● **Exercise aim**
Set every line of the listing down again, keeping it identical.

● **Records supplied**

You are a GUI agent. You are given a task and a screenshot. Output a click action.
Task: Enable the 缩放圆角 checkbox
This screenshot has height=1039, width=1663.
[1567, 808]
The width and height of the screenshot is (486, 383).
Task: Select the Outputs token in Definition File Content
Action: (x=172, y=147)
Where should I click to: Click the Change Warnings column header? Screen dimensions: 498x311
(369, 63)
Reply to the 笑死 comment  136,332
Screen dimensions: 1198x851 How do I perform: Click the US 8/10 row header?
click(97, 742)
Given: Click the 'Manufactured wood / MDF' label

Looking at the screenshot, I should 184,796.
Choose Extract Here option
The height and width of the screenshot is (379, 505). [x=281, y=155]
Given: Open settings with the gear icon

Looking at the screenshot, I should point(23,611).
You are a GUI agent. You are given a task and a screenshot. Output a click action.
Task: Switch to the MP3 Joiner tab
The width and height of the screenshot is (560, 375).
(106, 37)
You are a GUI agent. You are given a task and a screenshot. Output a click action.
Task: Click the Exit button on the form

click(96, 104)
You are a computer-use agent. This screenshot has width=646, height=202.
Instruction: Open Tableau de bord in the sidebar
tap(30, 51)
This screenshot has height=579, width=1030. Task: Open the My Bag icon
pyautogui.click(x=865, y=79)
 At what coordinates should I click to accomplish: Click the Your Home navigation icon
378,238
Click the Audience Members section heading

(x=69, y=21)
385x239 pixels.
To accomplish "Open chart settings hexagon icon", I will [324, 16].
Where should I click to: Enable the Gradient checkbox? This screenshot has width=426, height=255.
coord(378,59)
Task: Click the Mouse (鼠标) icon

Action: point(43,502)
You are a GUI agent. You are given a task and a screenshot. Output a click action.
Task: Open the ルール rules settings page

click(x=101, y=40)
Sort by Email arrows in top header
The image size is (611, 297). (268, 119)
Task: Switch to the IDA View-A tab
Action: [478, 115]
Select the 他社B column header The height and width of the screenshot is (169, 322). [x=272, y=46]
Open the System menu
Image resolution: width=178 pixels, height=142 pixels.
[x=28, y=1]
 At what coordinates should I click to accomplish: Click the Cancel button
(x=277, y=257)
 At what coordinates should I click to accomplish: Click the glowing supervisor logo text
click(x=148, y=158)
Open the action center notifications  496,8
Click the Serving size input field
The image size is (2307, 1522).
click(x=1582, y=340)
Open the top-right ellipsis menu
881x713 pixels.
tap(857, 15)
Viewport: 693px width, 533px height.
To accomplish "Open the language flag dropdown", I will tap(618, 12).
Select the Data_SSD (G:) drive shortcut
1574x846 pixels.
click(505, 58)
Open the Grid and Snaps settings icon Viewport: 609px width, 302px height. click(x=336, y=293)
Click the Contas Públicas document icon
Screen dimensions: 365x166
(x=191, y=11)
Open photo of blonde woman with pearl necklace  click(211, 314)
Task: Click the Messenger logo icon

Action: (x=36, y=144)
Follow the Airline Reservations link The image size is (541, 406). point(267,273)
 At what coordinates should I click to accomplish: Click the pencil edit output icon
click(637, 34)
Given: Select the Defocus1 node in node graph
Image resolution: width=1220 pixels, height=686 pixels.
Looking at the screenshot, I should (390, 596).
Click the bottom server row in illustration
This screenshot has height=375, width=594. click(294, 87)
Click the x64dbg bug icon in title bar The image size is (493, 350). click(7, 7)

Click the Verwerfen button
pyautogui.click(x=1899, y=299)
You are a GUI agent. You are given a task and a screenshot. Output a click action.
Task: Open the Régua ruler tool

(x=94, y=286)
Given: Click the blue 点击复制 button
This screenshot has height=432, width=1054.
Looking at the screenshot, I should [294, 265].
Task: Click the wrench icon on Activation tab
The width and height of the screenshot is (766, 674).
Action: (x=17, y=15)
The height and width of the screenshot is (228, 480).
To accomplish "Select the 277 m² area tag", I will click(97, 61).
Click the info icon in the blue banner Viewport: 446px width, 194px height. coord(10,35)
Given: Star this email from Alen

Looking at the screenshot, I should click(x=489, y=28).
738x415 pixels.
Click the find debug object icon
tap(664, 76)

● **Result for this exercise**
You are a GUI agent. You are given a task and a screenshot. Output a click action.
Task: Enable the 缩放圆角 checkbox
This screenshot has height=1039, width=1663.
[1567, 808]
The width and height of the screenshot is (486, 383).
Task: Select the Outputs token in Definition File Content
Action: (x=172, y=147)
Where should I click to: Click the Change Warnings column header? Screen dimensions: 498x311
(369, 63)
Reply to the 笑死 comment  136,332
Screen dimensions: 1198x851 How do I perform: Click the US 8/10 row header?
click(97, 742)
Given: Click the 'Manufactured wood / MDF' label

Looking at the screenshot, I should 184,796.
Choose Extract Here option
The height and width of the screenshot is (379, 505). [x=281, y=155]
Given: Open settings with the gear icon

Looking at the screenshot, I should point(23,611).
You are a GUI agent. You are given a task and a screenshot. Output a click action.
Task: Switch to the MP3 Joiner tab
The width and height of the screenshot is (560, 375).
(106, 37)
You are a GUI agent. You are given a task and a screenshot. Output a click action.
Task: Click the Exit button on the form

click(96, 104)
You are a computer-use agent. This screenshot has width=646, height=202.
Instruction: Open Tableau de bord in the sidebar
tap(30, 51)
This screenshot has height=579, width=1030. Task: Open the My Bag icon
pyautogui.click(x=865, y=79)
 At what coordinates should I click to accomplish: Click the Your Home navigation icon
378,238
Click the Audience Members section heading

(x=69, y=21)
385x239 pixels.
To accomplish "Open chart settings hexagon icon", I will [324, 16].
Where should I click to: Enable the Gradient checkbox? This screenshot has width=426, height=255.
coord(378,59)
Task: Click the Mouse (鼠标) icon

Action: point(43,502)
You are a GUI agent. You are given a task and a screenshot. Output a click action.
Task: Open the ルール rules settings page

click(x=101, y=40)
Sort by Email arrows in top header
The image size is (611, 297). (268, 119)
Task: Switch to the IDA View-A tab
Action: [478, 115]
Select the 他社B column header The height and width of the screenshot is (169, 322). [x=272, y=46]
Open the System menu
Image resolution: width=178 pixels, height=142 pixels.
[x=28, y=1]
 At what coordinates should I click to accomplish: Click the Cancel button
(x=277, y=257)
 At what coordinates should I click to accomplish: Click the glowing supervisor logo text
click(x=148, y=158)
Open the action center notifications  496,8
Click the Serving size input field
The image size is (2307, 1522).
click(x=1582, y=340)
Open the top-right ellipsis menu
881x713 pixels.
tap(857, 15)
Viewport: 693px width, 533px height.
To accomplish "Open the language flag dropdown", I will tap(618, 12).
Select the Data_SSD (G:) drive shortcut
1574x846 pixels.
click(505, 58)
Open the Grid and Snaps settings icon Viewport: 609px width, 302px height. click(x=336, y=293)
Click the Contas Públicas document icon
Screen dimensions: 365x166
(x=191, y=11)
Open photo of blonde woman with pearl necklace  click(211, 314)
Task: Click the Messenger logo icon

Action: (x=36, y=144)
Follow the Airline Reservations link The image size is (541, 406). point(267,273)
 At what coordinates should I click to accomplish: Click the pencil edit output icon
click(637, 34)
Given: Select the Defocus1 node in node graph
Image resolution: width=1220 pixels, height=686 pixels.
Looking at the screenshot, I should (390, 596).
Click the bottom server row in illustration
This screenshot has height=375, width=594. click(294, 87)
Click the x64dbg bug icon in title bar The image size is (493, 350). click(7, 7)

Click the Verwerfen button
pyautogui.click(x=1899, y=299)
You are a GUI agent. You are given a task and a screenshot. Output a click action.
Task: Open the Régua ruler tool

(x=94, y=286)
Given: Click the blue 点击复制 button
This screenshot has height=432, width=1054.
Looking at the screenshot, I should [294, 265].
Task: Click the wrench icon on Activation tab
The width and height of the screenshot is (766, 674).
Action: (x=17, y=15)
The height and width of the screenshot is (228, 480).
To accomplish "Select the 277 m² area tag", I will click(97, 61).
Click the info icon in the blue banner Viewport: 446px width, 194px height. coord(10,35)
Given: Star this email from Alen

Looking at the screenshot, I should click(x=489, y=28).
738x415 pixels.
Click the find debug object icon
tap(664, 76)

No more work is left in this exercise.